Bir süredir bir Uzaylı ve bir
Dünyalı’nın arasında geçen hayata dair bir diyaloğun nasıl olabileceğine kafa
yoruyordum. Sonunda böyle kısacık bir söz dizisi ortaya çıktı. Ama oldukça keyif
aldığımın altını çizmeliyim. Sanırım hikaye yazmaktansa diyalog yazmayı tercih
ederim. Umarım sizler de okurken benim yazarken aldığım keyfi alırsınız...
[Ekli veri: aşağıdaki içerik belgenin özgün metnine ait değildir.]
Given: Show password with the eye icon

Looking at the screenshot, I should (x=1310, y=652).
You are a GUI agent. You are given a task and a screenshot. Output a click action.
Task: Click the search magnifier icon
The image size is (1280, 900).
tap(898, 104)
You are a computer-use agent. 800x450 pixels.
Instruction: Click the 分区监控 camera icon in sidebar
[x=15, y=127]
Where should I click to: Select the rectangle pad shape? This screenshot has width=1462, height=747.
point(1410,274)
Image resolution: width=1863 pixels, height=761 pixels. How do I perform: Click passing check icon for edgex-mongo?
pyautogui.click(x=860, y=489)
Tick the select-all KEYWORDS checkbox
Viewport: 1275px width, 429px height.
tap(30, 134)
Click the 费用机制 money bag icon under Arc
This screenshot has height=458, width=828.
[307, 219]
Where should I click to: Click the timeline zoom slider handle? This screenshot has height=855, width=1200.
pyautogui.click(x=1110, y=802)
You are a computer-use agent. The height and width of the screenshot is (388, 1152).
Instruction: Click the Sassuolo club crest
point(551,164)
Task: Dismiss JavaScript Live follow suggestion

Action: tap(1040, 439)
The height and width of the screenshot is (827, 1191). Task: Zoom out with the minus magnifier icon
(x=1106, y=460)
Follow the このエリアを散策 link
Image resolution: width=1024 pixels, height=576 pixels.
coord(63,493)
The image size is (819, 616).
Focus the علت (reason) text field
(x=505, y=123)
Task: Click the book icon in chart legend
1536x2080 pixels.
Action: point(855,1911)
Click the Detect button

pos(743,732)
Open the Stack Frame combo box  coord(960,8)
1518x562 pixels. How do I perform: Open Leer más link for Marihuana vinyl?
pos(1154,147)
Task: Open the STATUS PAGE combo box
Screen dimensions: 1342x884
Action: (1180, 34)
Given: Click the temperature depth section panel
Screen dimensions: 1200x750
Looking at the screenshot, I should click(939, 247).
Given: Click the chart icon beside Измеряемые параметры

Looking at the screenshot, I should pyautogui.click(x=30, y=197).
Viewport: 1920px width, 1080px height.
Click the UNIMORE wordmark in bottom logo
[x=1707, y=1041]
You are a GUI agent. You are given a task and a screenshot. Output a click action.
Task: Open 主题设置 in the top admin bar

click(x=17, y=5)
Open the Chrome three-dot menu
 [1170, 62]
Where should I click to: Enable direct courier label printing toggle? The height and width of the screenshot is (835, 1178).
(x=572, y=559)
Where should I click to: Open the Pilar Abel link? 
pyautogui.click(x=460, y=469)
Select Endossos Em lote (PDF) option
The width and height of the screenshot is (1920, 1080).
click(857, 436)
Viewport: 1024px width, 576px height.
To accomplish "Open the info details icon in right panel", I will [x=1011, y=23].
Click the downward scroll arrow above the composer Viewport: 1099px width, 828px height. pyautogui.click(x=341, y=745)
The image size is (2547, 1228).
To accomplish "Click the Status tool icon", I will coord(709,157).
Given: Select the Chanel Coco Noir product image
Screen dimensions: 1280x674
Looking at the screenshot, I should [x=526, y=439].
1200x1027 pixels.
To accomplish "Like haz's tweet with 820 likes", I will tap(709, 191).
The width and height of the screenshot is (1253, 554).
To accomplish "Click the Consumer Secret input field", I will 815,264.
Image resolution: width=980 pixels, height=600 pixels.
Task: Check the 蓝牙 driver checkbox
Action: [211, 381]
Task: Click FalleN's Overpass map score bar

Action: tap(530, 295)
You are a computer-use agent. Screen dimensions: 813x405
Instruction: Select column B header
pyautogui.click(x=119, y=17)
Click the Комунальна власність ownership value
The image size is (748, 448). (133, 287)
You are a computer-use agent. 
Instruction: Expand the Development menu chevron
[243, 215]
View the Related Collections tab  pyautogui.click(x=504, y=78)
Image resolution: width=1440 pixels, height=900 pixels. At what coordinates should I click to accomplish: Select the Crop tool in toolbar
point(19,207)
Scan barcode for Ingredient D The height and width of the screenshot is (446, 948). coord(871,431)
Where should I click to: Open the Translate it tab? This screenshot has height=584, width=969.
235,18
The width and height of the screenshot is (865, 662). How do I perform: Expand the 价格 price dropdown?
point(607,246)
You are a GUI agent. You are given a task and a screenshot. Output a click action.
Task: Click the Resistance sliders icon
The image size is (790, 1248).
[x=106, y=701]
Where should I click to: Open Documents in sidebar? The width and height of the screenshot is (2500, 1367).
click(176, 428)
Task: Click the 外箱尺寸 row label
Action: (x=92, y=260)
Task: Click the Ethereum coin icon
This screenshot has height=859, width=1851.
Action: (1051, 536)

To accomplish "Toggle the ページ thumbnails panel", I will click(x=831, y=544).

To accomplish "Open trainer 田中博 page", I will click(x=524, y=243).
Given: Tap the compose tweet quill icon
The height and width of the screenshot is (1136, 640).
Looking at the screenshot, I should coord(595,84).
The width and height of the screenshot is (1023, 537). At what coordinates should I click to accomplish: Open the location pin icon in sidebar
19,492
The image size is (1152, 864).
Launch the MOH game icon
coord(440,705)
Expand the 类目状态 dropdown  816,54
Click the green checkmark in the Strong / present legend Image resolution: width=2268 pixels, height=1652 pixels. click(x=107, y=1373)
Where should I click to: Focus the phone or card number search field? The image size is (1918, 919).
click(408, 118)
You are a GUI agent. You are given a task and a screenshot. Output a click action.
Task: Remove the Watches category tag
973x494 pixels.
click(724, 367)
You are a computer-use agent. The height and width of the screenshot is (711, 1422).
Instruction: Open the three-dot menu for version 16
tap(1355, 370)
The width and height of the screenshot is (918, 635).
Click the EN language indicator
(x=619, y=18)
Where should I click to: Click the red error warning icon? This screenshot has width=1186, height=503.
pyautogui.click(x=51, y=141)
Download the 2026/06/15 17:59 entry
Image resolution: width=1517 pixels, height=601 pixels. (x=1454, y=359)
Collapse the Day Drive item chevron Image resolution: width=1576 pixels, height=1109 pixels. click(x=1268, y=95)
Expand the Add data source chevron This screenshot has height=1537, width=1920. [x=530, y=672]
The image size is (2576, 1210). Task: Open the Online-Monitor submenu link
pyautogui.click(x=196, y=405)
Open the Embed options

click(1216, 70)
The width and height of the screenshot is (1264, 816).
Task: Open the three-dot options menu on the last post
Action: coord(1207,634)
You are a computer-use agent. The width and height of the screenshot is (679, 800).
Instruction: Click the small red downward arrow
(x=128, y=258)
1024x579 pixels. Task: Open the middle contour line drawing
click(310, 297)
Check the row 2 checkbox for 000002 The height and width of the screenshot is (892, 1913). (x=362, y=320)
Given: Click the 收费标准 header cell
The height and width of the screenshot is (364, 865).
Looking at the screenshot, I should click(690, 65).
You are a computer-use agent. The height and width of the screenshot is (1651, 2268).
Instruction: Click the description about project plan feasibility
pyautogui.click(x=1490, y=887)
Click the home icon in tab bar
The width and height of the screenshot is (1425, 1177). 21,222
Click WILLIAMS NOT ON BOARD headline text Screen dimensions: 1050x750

Noh isimli gezegenden gelen
uzaylı gezgin Drod Digor ile arkadaşı Dünyalı Bay P insanoğluna dair sohbet
etmektedir. Bay P Digor’a Dünya’daki gözlemleri hakkında sorular sormaktadır.
Digor: Bil ki sizin kitap adını verdiğiniz şeylerdeki gibi
bilgece sözler bulamayacaksın bende.
Gördüklerini anlatan basit bir seyyahım sadece.
Bay P:Peki Digor, sence neden
yalnız bu kadar insanoğlu?
Digor:Siz insanlar ruhlarınızı
bir cehennem çukuru gibi derinleştiriyor ve sonra o çukurun içinde
boğuluyorsunuz. Yardım istiyor gibi
görünüyor ama yardım için uzanan eli ısırıyorsunuz. Aslında çukurlarınızda boğulmaktan
keyif alıyorsunuz. Bu sizin var olma biçiminiz yahut var olma yolculuğunuz. En
sevdiği meyveyi kimseyle paylaşmamak için masanın altına gizlenip dişleyen
küçük bir çocuk gibi. Çünkü acı ve elem dolu bir ruh satamadığınız ve
satın alamadığınız nadir şeylerden biri. Buna sahip olmak sanırım sizi özgün kılıyor.
Bay P: Ölümlülük ve ölümsüzlüğü
arama konusuna ne diyorsun?
Digor: Biz Drodlarda ölüyoruz.
Ama ölümsüzlüğü aramıyoruz. Bizim geleneklerimizde ölümden korkulmaz. Ölümsüzlüğü
aramak yaşama yapılabilecek en büyük hakarettir. Ölüm yaşamın içindedir çünkü.
Ölüm ve yaşam bizim için birbirinden ayrılamaz iki sevgili gibidir.
Bay P: Cennet ve cehennem?
Cennet ve cehennem sizsiniz.
Şeytan ve melek de. Yeryüzündeki canlılar arasında kendini sorgulayabilme ve iyi ile kötüyü ayırt edebilme yetisine
sahip olan yalnızca sizsiniz. Ama ne garip bir çelişkidir ki kendi cinsini ve öteki canlıları keyif için
öldürebilme vahşiliğine sahip olan da yalnızca sizsiniz. Sonra da oturup
yeryüzünde cezalandıramadığınız günahlar ve ödüllendiremediğiniz sevaplar için
cennet ve cehennemi icat ediyorsunuz.
Bay P:Ya aşk konusuna ne demeli?
Digor:”Aşk iki ruhun dansı olmalı.
Unutulmamak adına birbirlerinde daha derin yaralar açmaya çalışan iki zavallı
korkak ruh” gibi ağdalı ifadeler kullansaydım eminim dokunaklı olurdu. Ama
maalesef dostum ben bu kadar derin anlamlar göremiyorum aşk olarak
nitelendirdiğiniz şeyde. Bölünerek çoğalan tek hücreli atalarınızdan kalma bir
alışkanlık olmalı bu. Bana kalırsa “Öteki yarısını aramak” gibi zırvalıklarınız
da buradan kaynaklanıyor.
Bay P:Kadın ve erkeği birbirinden
bu kadar ayıran şey ne ola ki?
Digor:Kadının on binlerce yıllık
köleliğidir tabii ki. Sence hangi efendi çekinmeden korkusuzca sırtını
dönebilir kölesine. İşte bunun için erkek güvenemez kadına. Yalnızca kadın kendini
adayabilir erkeğe. Erkekse gitmek için
hep halihazırdadır. Farklı yollara bakan yüzler her zaman ayrılıkların
habercisi değil midir sevgili dostum?